Fragmento de lectura:
****************************************
Septiembre… Creo que es el primer año, de los 11 de maternidad que llevo a mis espaldas, que no me emociona que llegue el primer día de colegio. Siempre recibía este mes con un enorme alivio porque, después de tres meses de vacaciones, al final, ya no sabía que hacer con mis hijos para que no empezaran con el bucle del “mamá, me aburro” o con el bucle de las rabietas o el de niños rebotados casi subiéndose por las paredes clamando un poco de orden y rutina en sus vidas, esa rutina de la que, paradójicamente, acababan también hartos al final del curso escolar. No entendía a las madres que decían que odiaban que empezase el colegio, ahora entiendo por qué…
No, este año no tengo ganas de que empiece el cole… no tengo ganas de correr por las mañanas, de gritar para salir puntuales de casa, de perder la paciencia y la sonrisa, de los días interminables de trabajo, colegio y extraescolares, de las agendas repletas de deberes y exámenes, de arañar un poquito de tiempo al final del día para mirarnos a la cara… de acabar tan reventados que, al final, solo quieres meterte en la cama y que acabe el día… otro día más que se va, otro día menos en realidad.
Es lo mismo que ha pasado durante los años en los que sí quería que llegase septiembre, pero supongo que entonces, no comprendía el valor de todo ese tiempo que se perdía entre las prisas y las carreras, no tenía tiempo de pensar, todo era salvar el día, pero perder la vida.
Supongo que este verano he sido más consciente de lo rápido que pasa el tiempo, es lo que suele pasar cuando dejas de lado el blog y las redes sociales lo suficiente como para vivir en el presente, saliendo de esa burbuja donde el tiempo pasa sin darte cuenta, donde vivimos como anestesiados, dejando que fuera, la vida pase… y pasa demasiado deprisa, muuuuy deprisa.
****************************************
Datos proporcionados:
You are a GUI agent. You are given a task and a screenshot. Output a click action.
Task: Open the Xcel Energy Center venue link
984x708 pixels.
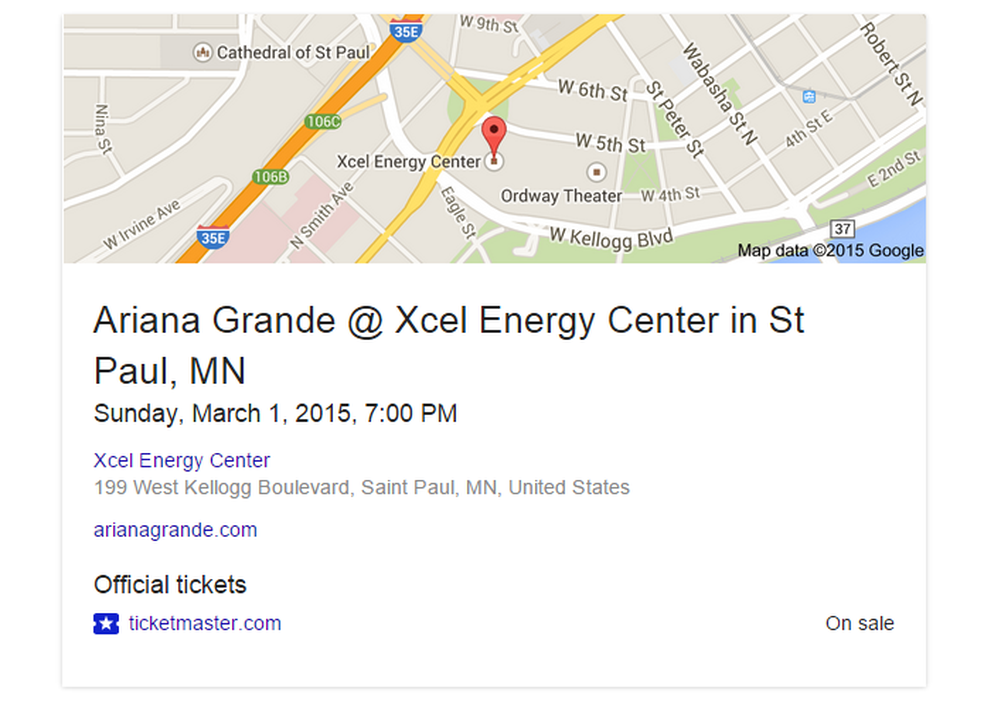[182, 461]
****************************************
Tareas propuestas:
1: Responda con datos del texto sobre la vuelta al colegio:
(a) ¿Cuántos años de maternidad se mencionan en el primer párrafo?
(b) ¿Cuántos meses de vacaciones preceden a septiembre, según ese mismo párrafo?
(c) ¿Qué se dejó de lado este verano, según el último párrafo?
2: Prolongue el texto sobre la vuelta al colegio a partir de su última oración.

Resultados por tarea:
1:
(a) 11 años.
(b) Tres meses.
(c) El blog y las redes sociales.

2:
Se me hacen mayores, supongo que ese también es uno de los motivos… veo como se entretienen durante más tiempo ellos solos, veo que nos necesitan menos, que ya no hay tantos momentos de crisis y entonces me doy cuenta de que no queda tanto para que llegue la temida adolescencia, de que un día aún nos necesitarán menos, o incluso pelearán por deshacerse de nosotros para poder hacer sus cosas durante un rato, como hacíamos nosotros cuando ellos eran pequeños…
Será que yo también me hago mayor y me doy cuenta de que se me pasan los días volando, y me paro a observarlos mientras me pregunto si este verano habrá sido digno de recordar para ellos, si habrá sido bastante todo lo que hemos hecho juntos, si habremos estado lo suficiente para ellos, sumida en esa mezcla de incertidumbre y culpa que nos acecha a diario a los padres de hoy en día.
Quiero pensar que fueron suficientes las tardes en el cine, los días en la playa intentando coger una buena ola con la tabla de surf, los paseos en bicicleta con la complicidad de tener un momento especial madre-hija o conseguir la hazaña de estar los cuatro quietos contemplando el bosque y ser sorprendidos por el regalo de ver una musaraña que, con miedo, sorteaba nuestros pies mientras corría de nuevo a otro escondite.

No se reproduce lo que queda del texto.